• Brief: Complete, exact copies of all entries are needed.

┌────────

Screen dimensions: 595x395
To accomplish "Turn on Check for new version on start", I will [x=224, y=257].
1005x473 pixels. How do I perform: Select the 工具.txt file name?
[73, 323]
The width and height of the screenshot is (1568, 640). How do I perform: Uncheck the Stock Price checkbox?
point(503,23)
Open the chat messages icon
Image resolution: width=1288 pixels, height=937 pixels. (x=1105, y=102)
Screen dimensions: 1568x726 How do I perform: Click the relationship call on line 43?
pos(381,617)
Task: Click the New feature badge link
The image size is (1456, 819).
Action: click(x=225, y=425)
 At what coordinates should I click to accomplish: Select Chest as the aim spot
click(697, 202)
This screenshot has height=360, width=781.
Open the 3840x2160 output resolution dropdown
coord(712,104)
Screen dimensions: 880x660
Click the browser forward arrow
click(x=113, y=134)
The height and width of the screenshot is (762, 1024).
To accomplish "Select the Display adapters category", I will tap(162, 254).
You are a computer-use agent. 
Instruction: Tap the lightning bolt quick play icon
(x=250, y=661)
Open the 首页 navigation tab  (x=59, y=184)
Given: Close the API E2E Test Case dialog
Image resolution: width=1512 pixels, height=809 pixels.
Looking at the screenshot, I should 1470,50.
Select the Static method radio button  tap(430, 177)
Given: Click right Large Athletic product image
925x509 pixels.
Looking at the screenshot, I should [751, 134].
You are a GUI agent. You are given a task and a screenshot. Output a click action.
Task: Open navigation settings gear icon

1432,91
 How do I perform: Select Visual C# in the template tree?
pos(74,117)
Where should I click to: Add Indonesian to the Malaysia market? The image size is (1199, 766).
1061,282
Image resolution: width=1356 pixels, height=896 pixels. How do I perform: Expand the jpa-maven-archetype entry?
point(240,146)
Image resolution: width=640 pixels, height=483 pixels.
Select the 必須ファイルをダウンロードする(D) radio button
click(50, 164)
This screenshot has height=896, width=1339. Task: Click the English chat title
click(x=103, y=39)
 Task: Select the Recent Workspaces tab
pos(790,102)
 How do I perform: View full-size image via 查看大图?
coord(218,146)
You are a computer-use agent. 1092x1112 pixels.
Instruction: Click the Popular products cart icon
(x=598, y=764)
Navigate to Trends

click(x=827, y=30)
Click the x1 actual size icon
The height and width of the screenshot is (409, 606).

└────────

• Response below:
Screen dimensions: 595x395
To accomplish "Turn on Check for new version on start", I will [x=224, y=257].
1005x473 pixels. How do I perform: Select the 工具.txt file name?
[73, 323]
The width and height of the screenshot is (1568, 640). How do I perform: Uncheck the Stock Price checkbox?
point(503,23)
Open the chat messages icon
Image resolution: width=1288 pixels, height=937 pixels. (x=1105, y=102)
Screen dimensions: 1568x726 How do I perform: Click the relationship call on line 43?
pos(381,617)
Task: Click the New feature badge link
The image size is (1456, 819).
Action: click(x=225, y=425)
 At what coordinates should I click to accomplish: Select Chest as the aim spot
click(697, 202)
This screenshot has height=360, width=781.
Open the 3840x2160 output resolution dropdown
coord(712,104)
Screen dimensions: 880x660
Click the browser forward arrow
click(x=113, y=134)
The height and width of the screenshot is (762, 1024).
To accomplish "Select the Display adapters category", I will tap(162, 254).
You are a computer-use agent. 
Instruction: Tap the lightning bolt quick play icon
(x=250, y=661)
Open the 首页 navigation tab  (x=59, y=184)
Given: Close the API E2E Test Case dialog
Image resolution: width=1512 pixels, height=809 pixels.
Looking at the screenshot, I should 1470,50.
Select the Static method radio button  tap(430, 177)
Given: Click right Large Athletic product image
925x509 pixels.
Looking at the screenshot, I should [751, 134].
You are a GUI agent. You are given a task and a screenshot. Output a click action.
Task: Open navigation settings gear icon

1432,91
 How do I perform: Select Visual C# in the template tree?
pos(74,117)
Where should I click to: Add Indonesian to the Malaysia market? The image size is (1199, 766).
1061,282
Image resolution: width=1356 pixels, height=896 pixels. How do I perform: Expand the jpa-maven-archetype entry?
point(240,146)
Image resolution: width=640 pixels, height=483 pixels.
Select the 必須ファイルをダウンロードする(D) radio button
click(50, 164)
This screenshot has height=896, width=1339. Task: Click the English chat title
click(x=103, y=39)
 Task: Select the Recent Workspaces tab
pos(790,102)
 How do I perform: View full-size image via 查看大图?
coord(218,146)
You are a computer-use agent. 1092x1112 pixels.
Instruction: Click the Popular products cart icon
(x=598, y=764)
Navigate to Trends

click(x=827, y=30)
Click the x1 actual size icon
The height and width of the screenshot is (409, 606).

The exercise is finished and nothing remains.